When night falls, the murmurs grow and the place begins to heat up. Everyone, the poets and the public, is saying goodbye to the place that has been the venue of Spoken Views for the last few years. Pan Pantoja, one of the event’s pioneers, is sitting up front. Dressed strikingly in black with his legs crossed and chin resting in hand, he observes the scene attentively. In the crowd, a flash of a white cowboy hat passes by. It’s Marvin Gonzalez, who distributes fliers for the group’s latest project: the upcoming bilingual event, El Puente.
One by one, the poets start reciting. The newcomers read nervously with wavering voices and shaking papers, but the audience listens intently and rouses them with applause. When Pantoja’s turn comes, in two or three verses, his energy explodes into every corner of the room. He doesn’t use more than six feet of space to move around, but everyone can feel the energy. And what energy! Before the night comes to a close, it’s Gonzalez’ turn. As if a medieval jester, he starts reciting around the audience, provoking and hypnotizing in a circular motion. Then the session’s over. Four hours of art has opened the door to beer and exchanges of phone numbers and websites between the new poets and the old ones.
Gonzalez has been an active participant in the Spoken Views sessions since 2007. Educated in the American system, this son of Mexican parents never ignored his Spanish language side. He arrives with a huge smile, a gentle temperament and the right side of his pants rolled up, like every good bike rider.
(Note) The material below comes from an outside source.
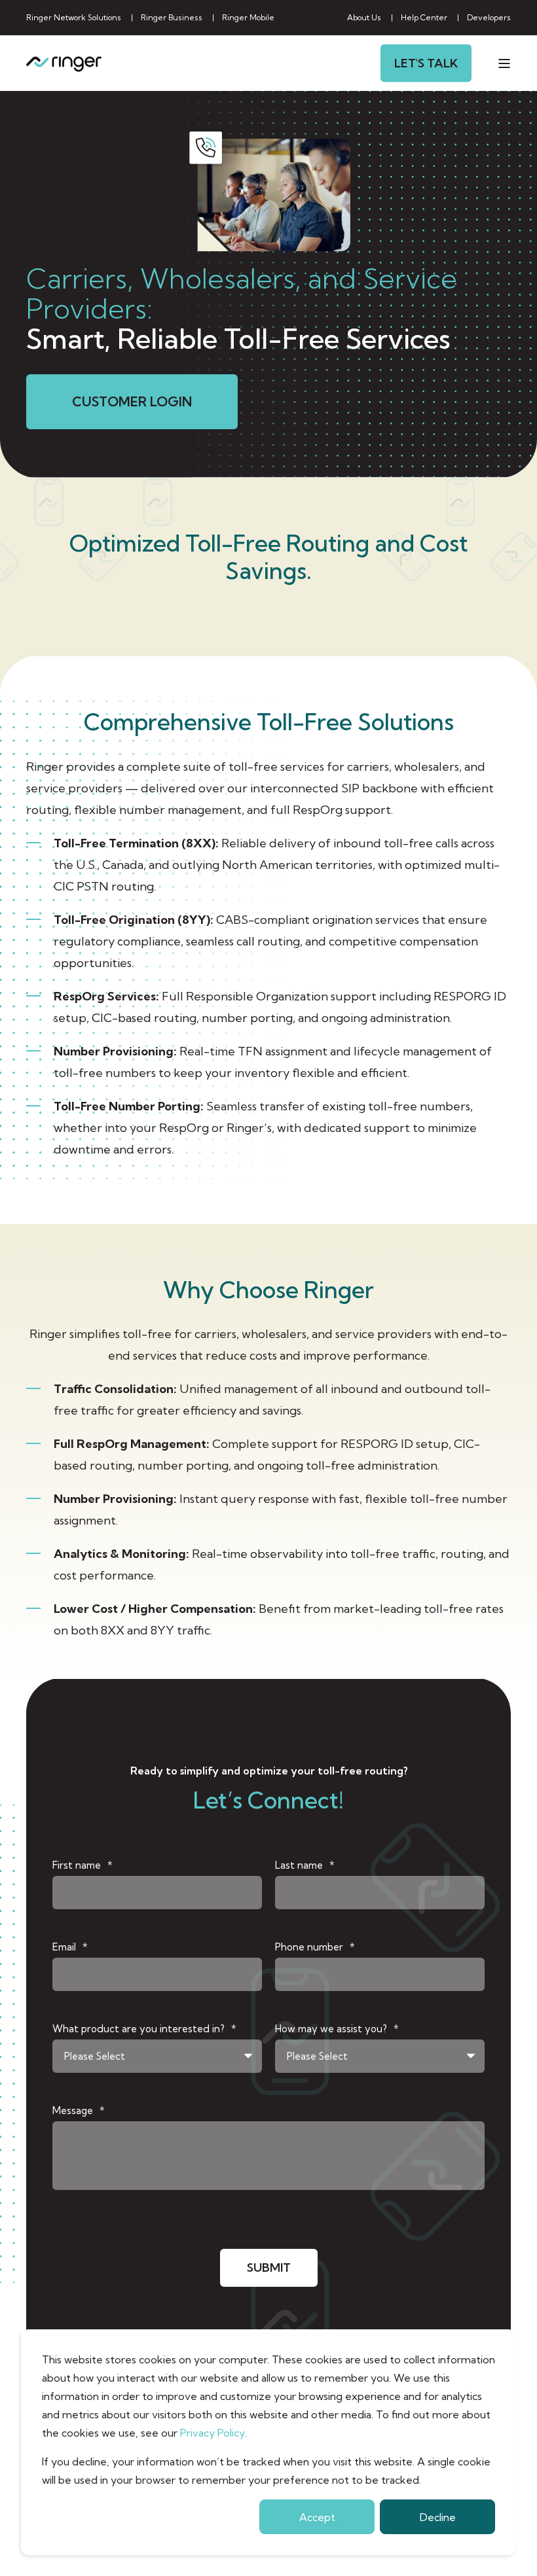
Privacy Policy (212, 2432)
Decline (438, 2517)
He sits at the table and waits in silence for his large cappuccino. Bearded, with glasses and a bohemian hat, he explains quietly that there is rhythm everywhere, and everything is metered, if you listen for it.
“When people speak, even though they might not mean to, they always follow a rhythm. If you pay attention to the back table … there is a rhythm to their words. It’s easier to notice when you’re with friends or people you know because when you meet someone for the first time, the conversation doesn’t flow.”
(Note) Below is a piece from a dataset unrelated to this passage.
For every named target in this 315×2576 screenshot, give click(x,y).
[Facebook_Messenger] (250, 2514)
Marvin believes in writing, whether in English or in Spanish. “For me, Spanish sounds better than English,” he says. “It’s more romantic.”
He remembers when he first saw the pamphlet for Spoken Views. “I didn’t even think about it, I went to check it out, and I liked it. Later, I made friends and kept at it.”
It’s enough to have curiosity and daring, which is exactly what the people of Spoken Views are attempting with El Puente: to serve as a bridge to unite the Spanish-speaking and English-speaking communities in Reno. El Puente is Spanish for “the bridge.”
“I’m sure that there are many Latino writers [who] don’t share their work because they don’t know the community,” says Gonzalez.
One doesn’t have to be a professional to try. In the sessions, there is an open mic so anyone can come up with notes and read, without obligation, just the desire to express themselves.